Definitions

from The American Heritage® Dictionary of the English Language, 4th Edition

  • n. An asphyxiating mixture of gases, primarily nitrogen and carbon dioxide, left in a mine after a fire or an explosion.

from Wiktionary, Creative Commons Attribution/Share-Alike License

  • n. Suffocating gases present in a coal mine after an explosion caused by firedamp, consisting of nitrogen, carbon monoxide, carbon dioxide, and sometimes hydrogen sulfide.

from WordNet 3.0 Copyright 2006 by Princeton University. All rights reserved.
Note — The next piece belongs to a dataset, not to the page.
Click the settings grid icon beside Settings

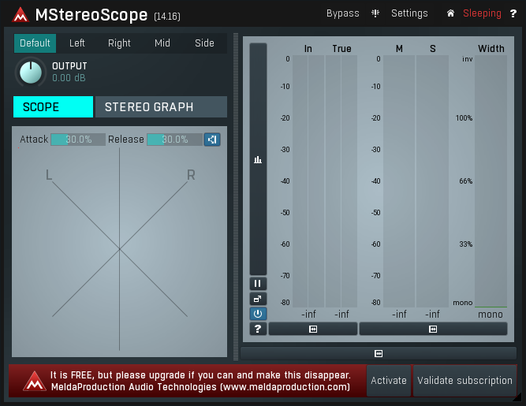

  • n. a toxic mixture of gases (including carbon dioxide and carbon monoxide and nitrogen) after an explosion of firedamp in a mine

Etymologies

after + damp, gas.
(American Heritage® Dictionary of the English Language, Fourth Edition)
From after- +‎ damp. (Wiktionary)

Examples

  • Filled with deadly afterdamp 'cause owners didn't care,

    The Black Diamond Disaster

  • You know, it is a product of combustion, and is very deadly -- it is the much-dreaded white damp or afterdamp of a mine explosion.

    The Silent Bullet

  • An I minded my feyther an uncle -- how they was braat home both togither, when I wor nobbut thirteen years old -- not a scar on em, nobbut a little blood on my feyther's forehead -- but stone dead, both on em -- from the afterdamp.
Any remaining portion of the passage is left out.